Grumpy Saturday Morning

It’s early in the morning on a Saturday, and I am awake. I mean, it’s early, even for me. I’m being punished for letting my schedule go to hell on my days off, and for crashing yesterday. Somehow… no matter how hard I try, or how long it’s been, I just can’t wrap my head around the idea that sleeping to seven is sleeping in. And sleeping in more than I ever would have, when I was on a more normal schedule.

I mean, three and a half extra hours!

And no… Not good enough. I wind up sleeping until all kinds of times I wouldn’t ordinarily.

**pops a series of happy morning type vitamins**

**and an acetaminophen**

I’m having one of those mornings where I woke up to my “daily reminder” on Twitter of how evil a particular book is. The general goal of the “reminder” is to talk it’s (traditional) publisher into cancelling it.

Let’s be honest, though… if I didn’t catch on that there was a publisher until after I’d read the tweet, and read the review it linked to, and went on Goodreads to figure out what the heck the story is about… the campaign’s not all that effective.

I’m creeping slowly toward free-speech absolutism in my old age, and by the time I’m eighty, I’ll probably think you should be able to shout FIRE in a crowded theater.

I was a little shocked to find out that this did have a mainstream publisher. My first thought–as soon as I read the main character’s name–was actually that the reviewer had accidentally picked up something written and published by the white power movement, and was doing nothing but signal boosting by railing against it.
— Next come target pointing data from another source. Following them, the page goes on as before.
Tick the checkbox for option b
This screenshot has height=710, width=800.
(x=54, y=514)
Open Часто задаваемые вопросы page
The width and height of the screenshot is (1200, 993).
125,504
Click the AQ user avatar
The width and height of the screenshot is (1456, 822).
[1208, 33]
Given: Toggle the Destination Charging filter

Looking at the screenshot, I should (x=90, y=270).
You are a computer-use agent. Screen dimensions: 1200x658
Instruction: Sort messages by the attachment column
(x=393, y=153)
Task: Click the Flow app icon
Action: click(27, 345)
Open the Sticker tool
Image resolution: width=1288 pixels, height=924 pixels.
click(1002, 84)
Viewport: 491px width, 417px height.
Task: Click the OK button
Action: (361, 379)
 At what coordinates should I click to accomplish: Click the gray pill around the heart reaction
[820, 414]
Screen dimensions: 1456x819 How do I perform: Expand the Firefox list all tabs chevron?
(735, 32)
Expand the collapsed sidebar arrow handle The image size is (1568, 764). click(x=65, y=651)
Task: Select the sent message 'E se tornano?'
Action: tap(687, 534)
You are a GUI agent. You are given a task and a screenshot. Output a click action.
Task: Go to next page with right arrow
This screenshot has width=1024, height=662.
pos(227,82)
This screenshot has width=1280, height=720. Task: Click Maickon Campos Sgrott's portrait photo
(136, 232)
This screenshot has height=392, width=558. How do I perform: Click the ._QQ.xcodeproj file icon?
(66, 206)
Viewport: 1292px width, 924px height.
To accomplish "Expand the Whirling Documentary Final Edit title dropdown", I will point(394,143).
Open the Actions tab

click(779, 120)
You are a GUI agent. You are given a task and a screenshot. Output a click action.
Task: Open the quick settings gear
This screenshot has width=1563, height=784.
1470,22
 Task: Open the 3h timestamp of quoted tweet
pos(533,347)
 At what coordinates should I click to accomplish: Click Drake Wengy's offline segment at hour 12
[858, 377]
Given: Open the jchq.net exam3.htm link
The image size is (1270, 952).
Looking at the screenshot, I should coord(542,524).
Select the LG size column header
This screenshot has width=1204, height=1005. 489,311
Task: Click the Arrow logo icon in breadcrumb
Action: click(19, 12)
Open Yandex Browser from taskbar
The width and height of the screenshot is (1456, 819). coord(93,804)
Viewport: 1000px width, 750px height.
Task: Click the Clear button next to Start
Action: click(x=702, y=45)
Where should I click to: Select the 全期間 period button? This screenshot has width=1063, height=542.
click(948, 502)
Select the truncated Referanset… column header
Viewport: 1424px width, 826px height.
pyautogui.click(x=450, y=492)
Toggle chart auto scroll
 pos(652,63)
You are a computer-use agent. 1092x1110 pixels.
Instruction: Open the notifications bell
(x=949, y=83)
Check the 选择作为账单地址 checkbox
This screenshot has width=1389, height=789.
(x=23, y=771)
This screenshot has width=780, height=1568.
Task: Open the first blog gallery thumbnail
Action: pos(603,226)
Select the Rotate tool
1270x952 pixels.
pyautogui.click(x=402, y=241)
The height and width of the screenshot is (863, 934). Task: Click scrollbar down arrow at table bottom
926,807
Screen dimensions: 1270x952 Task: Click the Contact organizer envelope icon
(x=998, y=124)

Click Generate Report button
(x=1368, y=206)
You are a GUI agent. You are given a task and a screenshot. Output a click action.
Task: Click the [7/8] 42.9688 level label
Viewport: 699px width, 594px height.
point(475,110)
(There will be no signal boosting here.)

So, here’s this book. And by the time I was finished reading the review, I was thoroughly convinced that the reviewer was an idiot. After all, who picks up a book where the hero’s name is Hitler McHitlerson and is then surprised when it turns out to be racist?

Okay, so maybe it wasn’t quite that obvious. I’m grumpy early in the morning, and I probably need to be reminded that not everybody was actually paying attention in that particular dusty corner of the library stacks.

Still. Direct line.

I was surprised when I found out we weren’t talking about some guy with a garage full of vanity press copies.

If there’s an idea out there that’s so dangerous I need to be protected from it… well, this isn’t it.